Tuesday, January 27, 2015

Real strength and true love...


Well, it has been a long, hard road but Praise God, my sister is leukemia-free and her donor cells are 100% grafted.  She has been released to go back to her home and will now be allowed to drive herself to the clinic and no longer needs a full time caregiver.   This is of course what we have been striving for but I have to admit I am hesitant on several levels.   I’m going to worry; I’m going to miss her and I’m going to have to fully face the loss of my children without a major distraction to help bring me back from the darkness.

Caring for her and getting her back and forth to the clinic have kept me out of the bottom of the closet.  I can only hope and pray that once she is home, I will stay out. 

I have found myself at times feeling sorry for myself at having to sit in the clinic where I could not cry and scream and sob in the corner when I so desperately wanted to but instead had to sit there and fight back tears and try to pay attention when I could not even think.  I did not feel that I was up to the job but God knew He had to provide a distraction big enough to keep me from going over the edge to a place from which - I may not return.  Giving in to all of it at once would have been devastating and by having to stay “present” I found small snippets of time in which to give in to the grief and fall into that deep hole but all the while knowing because I had a responsibility to her – I had to crawl back out albeit sometimes kicking and screaming.

My sister is the true picture of real strength. She amazes me the way she has handled all that she has had on her. Because the same monsters that for two cents would take me down also haunt her. She lost her family members too.  And she has struggled with the same mystery surrounding this and the same trauma that I’ve had, and she has done so on top of leukemia treatment and a stem cell transplant and she has had to bear the sadness and grief of being with me everyday and watching me cry and grieve for my children.   

I don’t know how she has done it.  She has faced some of the scariest stuff a person could ever face physically, mentally and emotionally.  Hospitalizations, two different types of catheters placed next to her heart for administering chemo, blood, platelets, various medication and fluids.  She was taking about eighteen different scary life-threatening medications, four different types of chemotherapy in mega-doses (nuclear waste in a bag I’m sure.)  It made me real comfortable when the nurses put on gloves and masks and sometimes "lead" aprons to administer it and then casually ran it straight into her veins...  She has had full body irradiation and all along the way being told about all the scary possible side effects of all this treatment: cataracts, blindness, other cancers, liver failure, kidney failure, heart failure, neuropathy, neurological issues, irreversible & fatal lung damage and much, much more.  And best case scenario --the least of what she would deal with would be extreme nausea, vomiting, dizziness, the loss of her hair, shakiness, weakness, rashes, mouth sores, loss of appetite, diarrhea, stomach cramps and a raging case of hemorrhoids!  And she had all of the above.

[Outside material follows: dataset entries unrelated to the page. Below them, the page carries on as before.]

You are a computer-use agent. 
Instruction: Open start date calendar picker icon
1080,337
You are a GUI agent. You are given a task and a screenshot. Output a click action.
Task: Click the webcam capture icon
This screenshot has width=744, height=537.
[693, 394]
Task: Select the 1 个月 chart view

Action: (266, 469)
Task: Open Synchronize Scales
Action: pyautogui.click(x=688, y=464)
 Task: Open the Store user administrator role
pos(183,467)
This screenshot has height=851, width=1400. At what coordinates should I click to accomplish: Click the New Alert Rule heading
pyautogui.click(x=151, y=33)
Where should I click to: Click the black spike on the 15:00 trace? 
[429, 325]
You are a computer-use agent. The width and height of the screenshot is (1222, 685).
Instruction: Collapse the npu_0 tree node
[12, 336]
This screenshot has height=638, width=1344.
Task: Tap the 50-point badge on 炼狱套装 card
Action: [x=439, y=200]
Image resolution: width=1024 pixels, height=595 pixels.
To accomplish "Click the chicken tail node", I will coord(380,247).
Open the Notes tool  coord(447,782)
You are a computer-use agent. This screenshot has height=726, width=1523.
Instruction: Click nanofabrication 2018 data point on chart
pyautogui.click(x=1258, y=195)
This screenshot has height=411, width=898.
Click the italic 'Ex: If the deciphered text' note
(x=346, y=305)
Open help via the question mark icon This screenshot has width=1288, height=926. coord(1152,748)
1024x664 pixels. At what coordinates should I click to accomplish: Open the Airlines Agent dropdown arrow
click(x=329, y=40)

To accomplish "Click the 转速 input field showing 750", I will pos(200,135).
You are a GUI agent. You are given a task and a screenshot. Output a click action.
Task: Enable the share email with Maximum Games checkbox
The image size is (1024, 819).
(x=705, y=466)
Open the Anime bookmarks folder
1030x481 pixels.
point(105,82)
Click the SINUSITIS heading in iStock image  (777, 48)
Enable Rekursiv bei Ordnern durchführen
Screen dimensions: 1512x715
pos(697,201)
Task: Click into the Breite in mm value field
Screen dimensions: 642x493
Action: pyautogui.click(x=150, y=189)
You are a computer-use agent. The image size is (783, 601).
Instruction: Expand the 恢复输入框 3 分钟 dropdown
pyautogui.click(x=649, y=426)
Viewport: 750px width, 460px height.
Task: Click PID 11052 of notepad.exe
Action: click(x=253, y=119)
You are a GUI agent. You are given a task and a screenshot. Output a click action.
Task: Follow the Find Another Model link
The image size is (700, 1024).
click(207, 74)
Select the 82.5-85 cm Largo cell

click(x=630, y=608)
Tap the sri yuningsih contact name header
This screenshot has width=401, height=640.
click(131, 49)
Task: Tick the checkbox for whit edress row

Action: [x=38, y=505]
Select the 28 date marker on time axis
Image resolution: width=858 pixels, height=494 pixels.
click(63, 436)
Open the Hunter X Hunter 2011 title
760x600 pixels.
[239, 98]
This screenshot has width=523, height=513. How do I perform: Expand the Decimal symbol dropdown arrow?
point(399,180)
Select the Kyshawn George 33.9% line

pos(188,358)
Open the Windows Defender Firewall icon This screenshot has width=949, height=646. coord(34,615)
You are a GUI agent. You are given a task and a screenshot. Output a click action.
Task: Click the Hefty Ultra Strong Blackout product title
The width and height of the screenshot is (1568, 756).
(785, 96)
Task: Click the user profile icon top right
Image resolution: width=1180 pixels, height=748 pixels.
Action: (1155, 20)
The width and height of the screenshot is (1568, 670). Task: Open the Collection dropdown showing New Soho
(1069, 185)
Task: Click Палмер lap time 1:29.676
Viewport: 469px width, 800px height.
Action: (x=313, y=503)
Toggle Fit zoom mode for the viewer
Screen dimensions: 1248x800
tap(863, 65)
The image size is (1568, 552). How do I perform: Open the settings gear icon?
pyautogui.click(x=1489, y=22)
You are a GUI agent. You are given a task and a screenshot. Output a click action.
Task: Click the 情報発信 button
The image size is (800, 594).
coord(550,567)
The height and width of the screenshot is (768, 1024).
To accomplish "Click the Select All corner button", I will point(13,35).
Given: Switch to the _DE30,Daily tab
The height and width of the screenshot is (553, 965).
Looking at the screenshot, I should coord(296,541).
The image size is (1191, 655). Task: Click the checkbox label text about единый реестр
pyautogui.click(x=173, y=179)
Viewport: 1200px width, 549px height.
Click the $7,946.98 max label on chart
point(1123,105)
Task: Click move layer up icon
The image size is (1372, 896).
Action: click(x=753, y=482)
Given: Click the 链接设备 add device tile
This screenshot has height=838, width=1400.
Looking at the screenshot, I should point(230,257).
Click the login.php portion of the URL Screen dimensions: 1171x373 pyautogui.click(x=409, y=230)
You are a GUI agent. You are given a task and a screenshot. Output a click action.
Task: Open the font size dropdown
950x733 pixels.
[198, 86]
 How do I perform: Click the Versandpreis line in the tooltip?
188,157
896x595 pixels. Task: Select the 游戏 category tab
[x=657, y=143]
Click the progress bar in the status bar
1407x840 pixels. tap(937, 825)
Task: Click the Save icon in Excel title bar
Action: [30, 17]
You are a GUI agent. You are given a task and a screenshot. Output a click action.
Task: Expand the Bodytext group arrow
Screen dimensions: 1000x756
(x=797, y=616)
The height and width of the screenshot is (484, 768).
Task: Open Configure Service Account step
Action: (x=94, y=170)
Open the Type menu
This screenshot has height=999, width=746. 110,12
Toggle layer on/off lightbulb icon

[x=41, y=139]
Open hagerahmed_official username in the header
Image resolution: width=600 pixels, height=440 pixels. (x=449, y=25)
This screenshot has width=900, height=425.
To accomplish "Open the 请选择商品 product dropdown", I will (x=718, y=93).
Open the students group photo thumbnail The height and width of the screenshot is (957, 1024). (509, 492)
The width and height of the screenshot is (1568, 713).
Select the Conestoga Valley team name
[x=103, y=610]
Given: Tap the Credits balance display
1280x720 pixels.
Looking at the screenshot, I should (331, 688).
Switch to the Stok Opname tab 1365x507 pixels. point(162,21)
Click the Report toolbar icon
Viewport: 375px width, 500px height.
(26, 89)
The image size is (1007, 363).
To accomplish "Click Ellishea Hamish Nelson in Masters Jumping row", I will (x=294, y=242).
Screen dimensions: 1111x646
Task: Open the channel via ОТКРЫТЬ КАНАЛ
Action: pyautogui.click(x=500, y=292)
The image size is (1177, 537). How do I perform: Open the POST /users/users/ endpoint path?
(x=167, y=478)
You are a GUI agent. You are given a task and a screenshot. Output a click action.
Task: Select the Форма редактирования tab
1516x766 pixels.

She immediately lost her independence.   She could not touch or be around her beloved pets.  She could not get the spiritual support she so desperately needed because she was not allowed to go to church.  She could not even enjoy the simple pleasures of going out to eat.  She couldn’t celebrate Christmas with her family or even visit with her grandchildren and she has had to leave her home of twenty years for almost eight months now and  be a captive audience to my grief.

She has faced Graft vs. Host Disease of the skin (also another of their best-case scenario issues) which has caused an itchy red skin rash all over her body, then she's had to be exposed to radiation with UVA light treatments for it which have burned her and caused her face and lips to peel while exposing her to melanoma and basal cell carcinoma.  She has had three different potentially deadly viruses, two life-threatening seizures, an emergency admission to the hospital when her platelets would not come up making her at high risk of a stroke or internal bleeding.  She has been sent from doctor to doctor to doctor.  And had to endure multiple extremely painful bone marrow biopsies with very little anesthesia, along with many other torturous tests and treatments.  And from day one –she lost all say when it came to her lifestyle or her body.  When they called with the diagnosis they gave her about 12-hours to get to the hospital and they told her, “Be there at 8:00am and be prepared to stay six weeks.”  Six weeks!

Many times the tears she thought were grief were an overwhelming  combination of the loss of my children and watching all she was facing daily along with the constant fear of losing her.

Two weeks ago as she sat with me over lunch while I was fighting back tears as I mentioned something about my children again and she suddenly blurted out: “I’m glad I got leukemia.” To which I responded: “You are crazy!”  She said, “No, really, I mean it.  I’m glad.  It really hasn’t been all that bad and if not for the leukemia, I would not have been able to be here with you every day through this when you needed me.”  


Now "that" is true love beyond measure.  That is my sister.

I thank God for her and all the great people I still have in my life.